OBJECTIVE: To evaluate the disease burden of upper respiratory infections in elderly people living at home.
DESIGN: Prospective surveillance of elderly people. INTERVENTION: None.
SETTING: Leicestershire, England
SUBJECTS: 533 subjects 60 to 90 years of age. MAIN OUTCOME MEASURES: Pathogens, symptoms, restriction of activity, duration of illness, medical consultations, interval between onset of illness and medical consultation, antibiotic use, admission to hospital, and death.
RESULTS: 231 pathogens were identified for 211 (43%) of 497 episodes for which diagnostic specimens were available: 121 (52%) were rhinoviruses, 59 (26%) were coronaviruses, 22 (9.5%) were influenza A or B, 17 (7%) were respiratory syncytial virus, 7 (3%) were parainfluenza viruses, and 3 (1%) were Chlamydia species; an adenovirus and Mycoplasma pneumoniae caused one infection each. Infections occurred at a rate of 1.2 episodes per person per annum (95% confidence interval 1.0 to 1.7; range 0-10) and were clinically indistinguishable. Lower respiratory tract symptoms complicated 65% of upper respiratory infections and increased the medical consultation rate 2.4-fold (chi 2 test P < 0.001). The median interval between onset of illness and medical consultation was 3 days for influenza and 5 days for other infections. Rhinoviruses caused the greatest disease burden overall followed by episodes of unknown aetiology, coronaviruses, influenza A and B, and respiratory syncytial virus.

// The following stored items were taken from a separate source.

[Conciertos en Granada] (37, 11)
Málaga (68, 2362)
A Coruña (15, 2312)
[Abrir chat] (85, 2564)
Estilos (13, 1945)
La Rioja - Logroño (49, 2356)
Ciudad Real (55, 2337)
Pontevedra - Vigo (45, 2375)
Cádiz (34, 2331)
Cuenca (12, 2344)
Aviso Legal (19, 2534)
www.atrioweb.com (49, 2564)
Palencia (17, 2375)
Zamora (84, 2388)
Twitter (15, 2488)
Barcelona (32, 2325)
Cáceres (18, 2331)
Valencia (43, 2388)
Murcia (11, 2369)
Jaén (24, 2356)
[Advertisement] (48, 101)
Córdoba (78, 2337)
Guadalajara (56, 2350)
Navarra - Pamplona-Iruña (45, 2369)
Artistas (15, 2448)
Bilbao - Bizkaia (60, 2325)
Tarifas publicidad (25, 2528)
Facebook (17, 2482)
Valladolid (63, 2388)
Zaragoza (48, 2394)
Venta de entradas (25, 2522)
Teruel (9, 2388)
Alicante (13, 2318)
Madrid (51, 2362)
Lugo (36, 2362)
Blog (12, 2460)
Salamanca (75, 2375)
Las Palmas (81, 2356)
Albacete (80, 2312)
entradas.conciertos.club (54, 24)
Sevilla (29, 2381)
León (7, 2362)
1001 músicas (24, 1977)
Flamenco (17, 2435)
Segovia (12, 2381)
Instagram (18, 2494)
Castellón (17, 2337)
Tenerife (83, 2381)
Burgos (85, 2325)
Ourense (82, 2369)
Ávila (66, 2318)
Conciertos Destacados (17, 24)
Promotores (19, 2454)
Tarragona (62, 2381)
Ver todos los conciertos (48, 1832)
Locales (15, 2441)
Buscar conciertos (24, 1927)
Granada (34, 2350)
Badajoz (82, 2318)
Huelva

CONCLUSIONS: Respiratory viruses cause substantial morbidity in elderly people. Although respiratory syncytial virus and influenza cause considerable individual morbidity, the burden of disease from rhinovirus infections and infections of unknown aetiology seems greater overall. The interval between onset of illness and consultation together with diagnostic difficulties raises concern regarding the role of antiviral drugs in treating influenza.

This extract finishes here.